### Aim of the exercise
Please format each line of the records below as a JSON list of strings, one string per line, and leave out blank lines.
════
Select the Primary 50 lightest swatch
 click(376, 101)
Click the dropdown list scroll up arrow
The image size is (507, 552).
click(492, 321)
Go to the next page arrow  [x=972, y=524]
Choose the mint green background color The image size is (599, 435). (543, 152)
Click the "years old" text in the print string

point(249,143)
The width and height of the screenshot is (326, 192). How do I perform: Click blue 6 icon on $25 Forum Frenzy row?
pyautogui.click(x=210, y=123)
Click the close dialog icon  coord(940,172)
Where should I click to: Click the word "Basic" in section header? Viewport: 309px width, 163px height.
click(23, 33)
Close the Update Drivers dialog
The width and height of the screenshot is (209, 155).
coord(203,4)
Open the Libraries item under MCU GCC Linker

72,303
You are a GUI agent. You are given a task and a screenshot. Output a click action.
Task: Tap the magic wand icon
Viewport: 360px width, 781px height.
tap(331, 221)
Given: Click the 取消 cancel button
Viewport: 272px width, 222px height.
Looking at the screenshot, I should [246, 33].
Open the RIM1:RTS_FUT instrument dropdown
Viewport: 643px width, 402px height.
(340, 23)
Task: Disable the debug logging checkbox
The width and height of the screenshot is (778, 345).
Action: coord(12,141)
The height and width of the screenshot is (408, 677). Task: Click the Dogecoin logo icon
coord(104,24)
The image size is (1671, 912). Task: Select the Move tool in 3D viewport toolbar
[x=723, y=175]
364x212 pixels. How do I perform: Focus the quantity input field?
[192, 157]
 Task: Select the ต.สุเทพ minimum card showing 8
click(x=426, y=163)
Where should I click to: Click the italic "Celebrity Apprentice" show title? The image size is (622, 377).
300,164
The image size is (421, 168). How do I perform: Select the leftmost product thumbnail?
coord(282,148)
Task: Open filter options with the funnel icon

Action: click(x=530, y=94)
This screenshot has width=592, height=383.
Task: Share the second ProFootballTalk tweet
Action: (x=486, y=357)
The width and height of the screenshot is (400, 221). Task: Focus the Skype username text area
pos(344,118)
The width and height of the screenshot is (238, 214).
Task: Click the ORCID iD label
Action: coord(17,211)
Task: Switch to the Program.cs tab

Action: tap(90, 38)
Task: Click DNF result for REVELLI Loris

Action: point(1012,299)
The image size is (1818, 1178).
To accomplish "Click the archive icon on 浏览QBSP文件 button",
════
### Answer for the task
[
  "Select the Primary 50 lightest swatch",
  " click(376, 101)",
  "Click the dropdown list scroll up arrow",
  "The image size is (507, 552).",
  "click(492, 321)",
  "Go to the next page arrow  [x=972, y=524]",
  "Choose the mint green background color The image size is (599, 435). (543, 152)",
  "Click the \"years old\" text in the print string",
  "point(249,143)",
  "The width and height of the screenshot is (326, 192). How do I perform: Click blue 6 icon on $25 Forum Frenzy row?",
  "pyautogui.click(x=210, y=123)",
  "Click the close dialog icon  coord(940,172)",
  "Where should I click to: Click the word \"Basic\" in section header? Viewport: 309px width, 163px height.",
  "click(23, 33)",
  "Close the Update Drivers dialog",
  "The width and height of the screenshot is (209, 155).",
  "coord(203,4)",
  "Open the Libraries item under MCU GCC Linker",
  "72,303",
  "You are a GUI agent. You are given a task and a screenshot. Output a click action.",
  "Task: Tap the magic wand icon",
  "Viewport: 360px width, 781px height.",
  "tap(331, 221)",
  "Given: Click the 取消 cancel button",
  "Viewport: 272px width, 222px height.",
  "Looking at the screenshot, I should [246, 33].",
  "Open the RIM1:RTS_FUT instrument dropdown",
  "Viewport: 643px width, 402px height.",
  "(340, 23)",
  "Task: Disable the debug logging checkbox",
  "The width and height of the screenshot is (778, 345).",
  "Action: coord(12,141)",
  "The height and width of the screenshot is (408, 677). Task: Click the Dogecoin logo icon",
  "coord(104,24)",
  "The image size is (1671, 912). Task: Select the Move tool in 3D viewport toolbar",
  "[x=723, y=175]",
  "364x212 pixels. How do I perform: Focus the quantity input field?",
  "[192, 157]",
  " Task: Select the ต.สุเทพ minimum card showing 8",
  "click(x=426, y=163)",
  "Where should I click to: Click the italic \"Celebrity Apprentice\" show title? The image size is (622, 377).",
  "300,164",
  "The image size is (421, 168). How do I perform: Select the leftmost product thumbnail?",
  "coord(282,148)",
  "Task: Open filter options with the funnel icon",
  "Action: click(x=530, y=94)",
  "This screenshot has width=592, height=383.",
  "Task: Share the second ProFootballTalk tweet",
  "Action: (x=486, y=357)",
  "The width and height of the screenshot is (400, 221). Task: Focus the Skype username text area",
  "pos(344,118)",
  "The width and height of the screenshot is (238, 214).",
  "Task: Click the ORCID iD label",
  "Action: coord(17,211)",
  "Task: Switch to the Program.cs tab",
  "Action: tap(90, 38)",
  "Task: Click DNF result for REVELLI Loris",
  "Action: point(1012,299)",
  "The image size is (1818, 1178).",
  "To accomplish \"Click the archive icon on 浏览QBSP文件 button\","
]